Büyü kavramına hemen hemen hepimiz aşinayız. Kara büyü, büyü bozanlar, bu uğurda dolandırılanlar, korku filmleri derken toplumsal belleğin içine yerleşen büyünün, kökeninin çok eskiye, antik çağlara dayandığını söylemek mümkün. Farklı çağlarda, farklı coğrafyalarda ve farklı toplum yapılarında büyünün nasıl var olduğu sorusuna takıldığımdan beri bu yazıyı yazma amacını taşıdığımı belirtmeliyim.
Okuyacağınız bu yazı, büyünün ortaya çıkışı, büyünün zararları ya da büyüye olan inanç üzerine tarihsel bir yazı olmayıp, büyünün toplum mekanizmasındaki durumu üzerine antropolojik ve sosyolojik kısa bir incelemedir.
Büyü; insanların doğaüstü, mistik yöntemlerle doğal dünyayı etkileyebildiklerini öne sürdükleri uygulamalar ve bunların çevresinde oluşturulan kültürel sistem olarak tanımlanabilir.
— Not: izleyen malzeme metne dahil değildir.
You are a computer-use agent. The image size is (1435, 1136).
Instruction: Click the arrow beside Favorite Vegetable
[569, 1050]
Büyü, ajanlar, hareketler ve temsiller içermektedir. Büyü hareketlerini yapan kişi, “büyücü”, büyü hareketlerine karşılık düşen düşünce ve inançlar “büyüsel temsil”, büyü hareketleri ise “büyü ayinleri” olarak adlandırılmaktadır. Bunları daha detaylı ele alacağız.
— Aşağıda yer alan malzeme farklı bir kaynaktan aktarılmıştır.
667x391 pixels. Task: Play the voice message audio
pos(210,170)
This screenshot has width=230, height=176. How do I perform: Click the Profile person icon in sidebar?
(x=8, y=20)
Büyü geleneksel olayları ifade eder. Bunu biraz açarsak, büyü tekrar eden olaylardan oluşur ve bu olaylara inanan bir grup vardır. Kimi zaman simya ile iç içe olan büyü kimi zaman tıbbın içine de karışmıştır. (Kocakarı ilaçları…vb)
Esas olarak büyünün birlikte anıldığı ama zıt kutuplarda görüldüğü olgu dindir. Büyü ayinleri adını verdiğimiz büyü hareketleri kötü amaçlı olarak nitelendirilmiş, dini ayinlerden ayrı görülmüş ve çoğu zaman yasaklanmıştır. Kötü olarak tabir edilen ayinlere, ölüm ayinleri… vb. örnekler verilebilir. Dinler, iyiye yönelten, ilahilerin, adakların bulunduğu, yasaklarla örülen bir ideali temsil ederken, büyü bu unsurlardan uzak kalır. O halde büyü dine karşı olarak kötüye yöneltir. Bir dini ayin yapan kişi ile büyü ayini yapan kişi farklıdır. Dini ayin, kitleler önünde saygı duyularak gerçekleştirilen bir ritüel iken, büyü ayini genellikle ormanda, ıssız yerlerde, evlerin gizli köşelerinde gece yarısı gerçekleştirilir. Büyücü, gizemini korumak ve halktan uzakta kalmak durumundadır. Büyü ayini, karanlık yönünü ve esrarını daima korumalıdır. Peki, büyü ve inancın bir arada olduğu durumlar yok mudur? Ortaçağ’da papazların şeytana karşı büyü kullanmaları, Hindu tanrılarından Rudra-Çiva inancı, büyünün tuhaf bir şekilde inanç formunun içinde yer almasına örnek olarak gösterilebilir.